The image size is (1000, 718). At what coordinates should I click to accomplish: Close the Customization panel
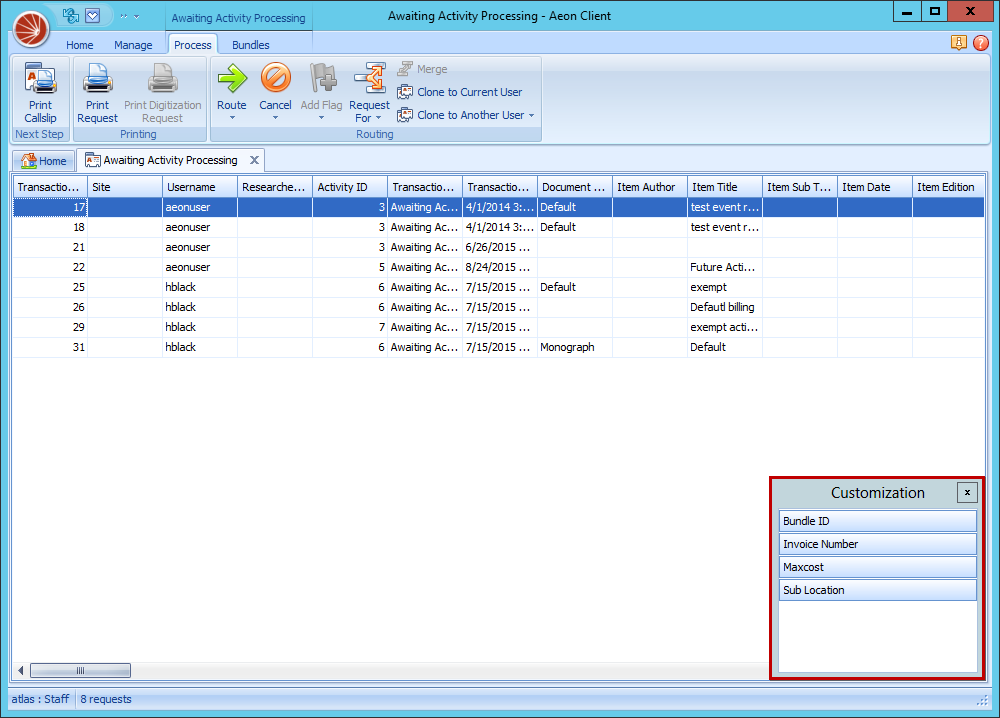point(966,492)
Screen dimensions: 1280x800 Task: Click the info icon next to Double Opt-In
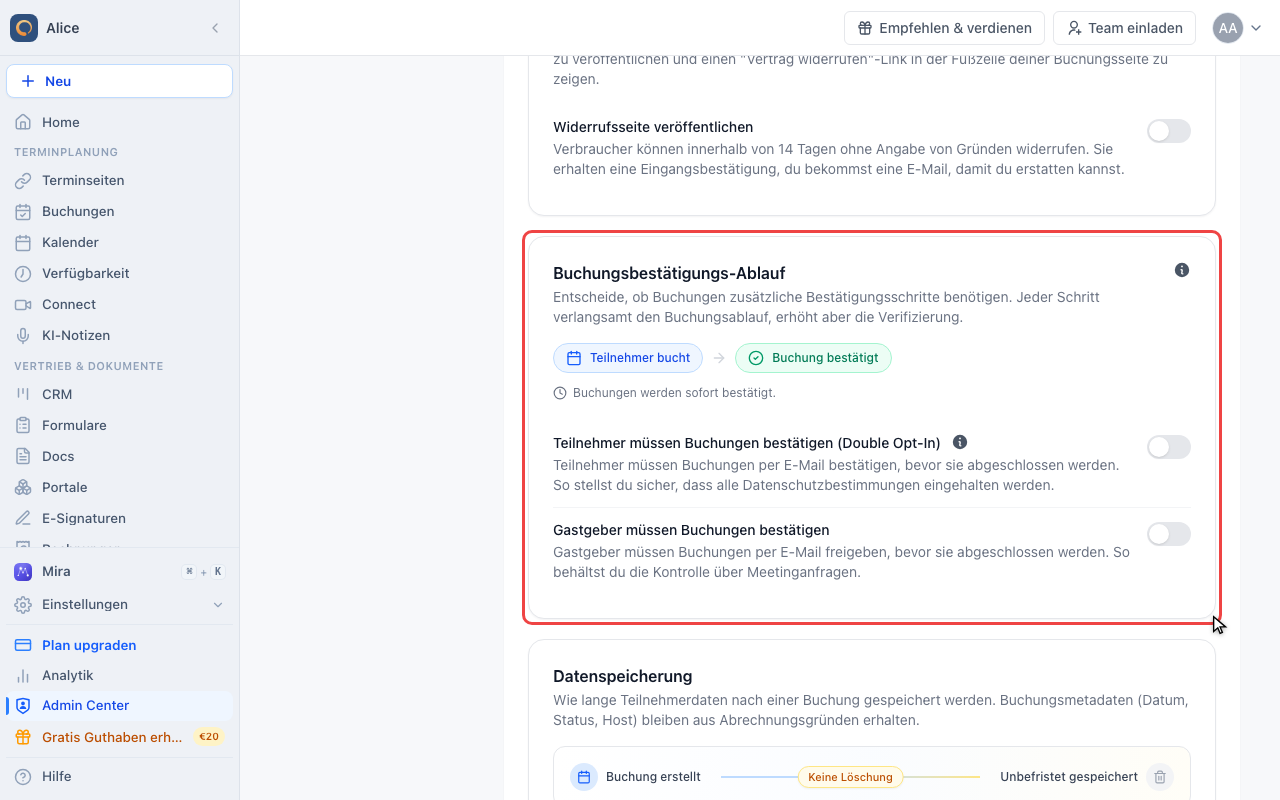click(960, 442)
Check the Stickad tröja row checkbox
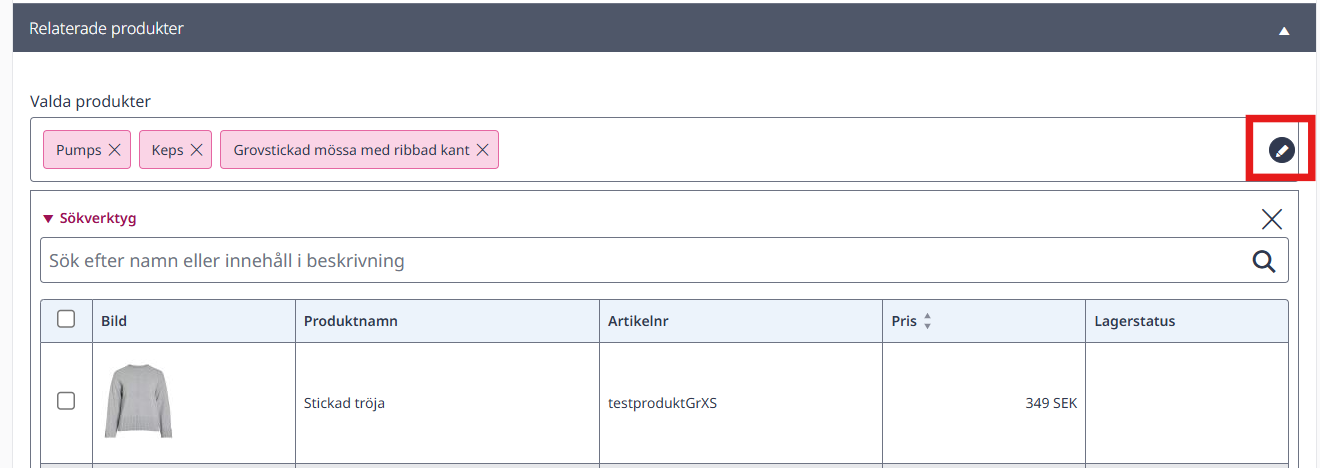This screenshot has height=468, width=1320. 66,401
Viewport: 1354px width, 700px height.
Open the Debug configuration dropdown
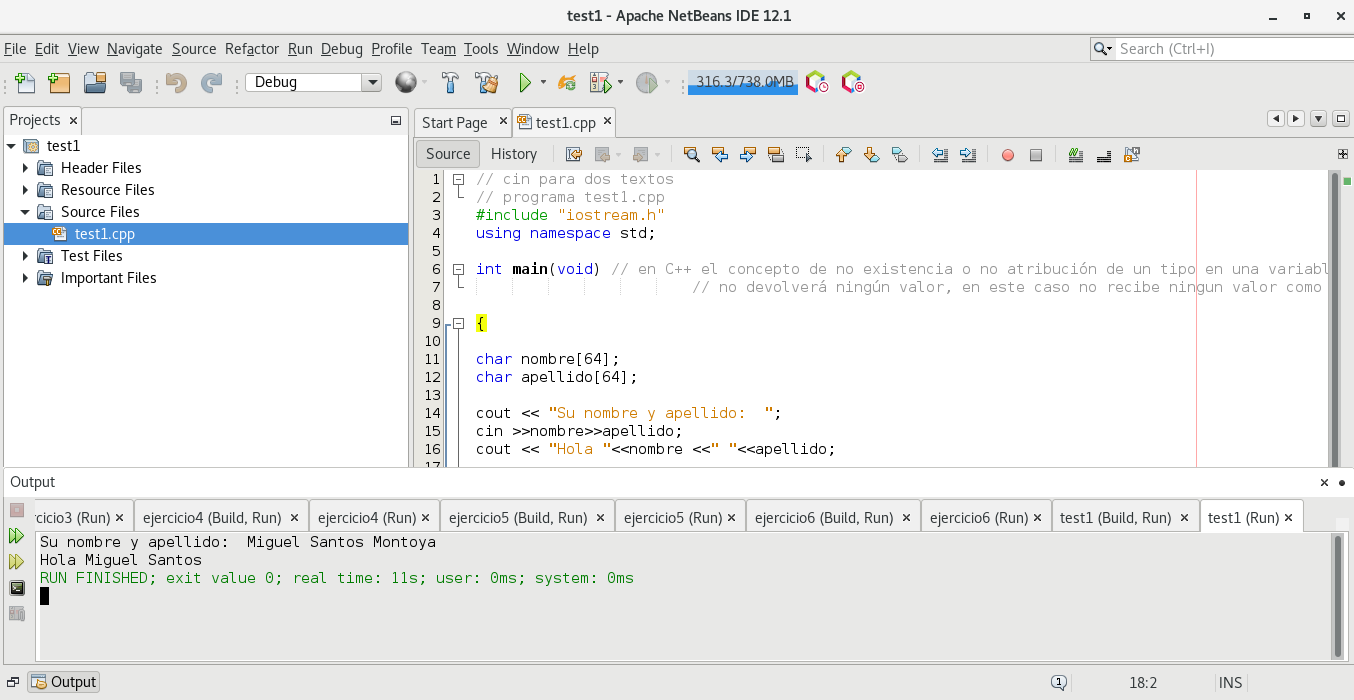372,83
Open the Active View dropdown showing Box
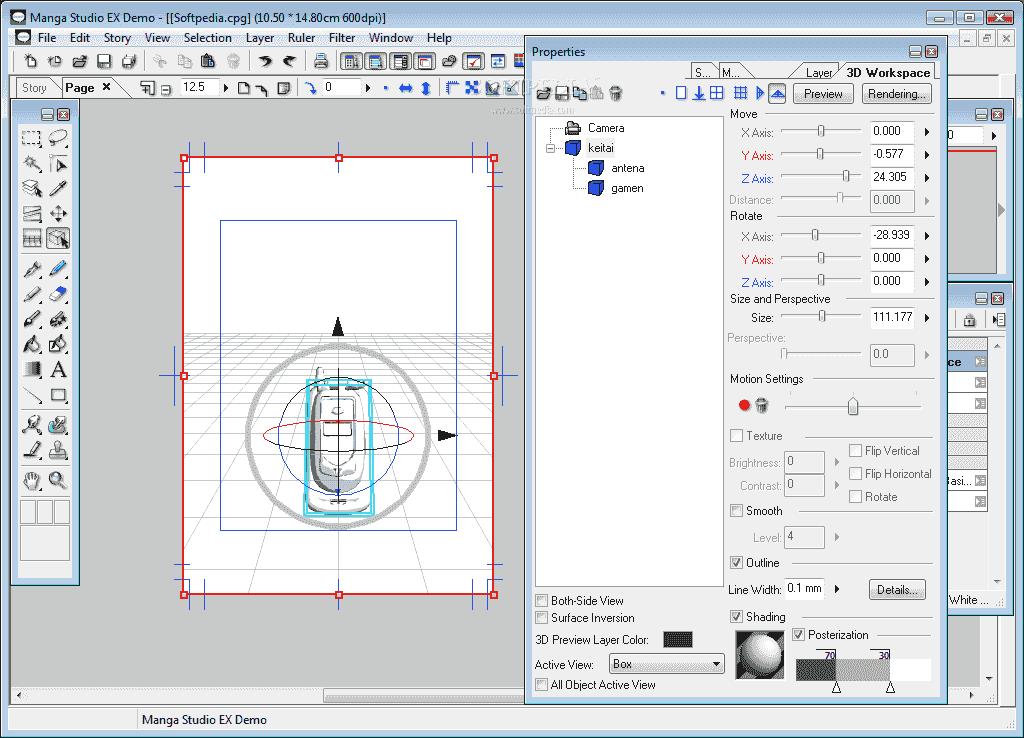The image size is (1024, 738). point(666,664)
┄┄┄┄┄┄
▸ Exercise directions
The line containing "Check the Stickad tröja row checkbox" and every line after it, up to the last line of the data, should be returned exactly, without the pictures.

▸ Exercise output
Check the Stickad tröja row checkbox
This screenshot has height=468, width=1320. 66,401
Viewport: 1354px width, 700px height.
Open the Debug configuration dropdown
372,83
Open the Active View dropdown showing Box
The image size is (1024, 738). point(666,664)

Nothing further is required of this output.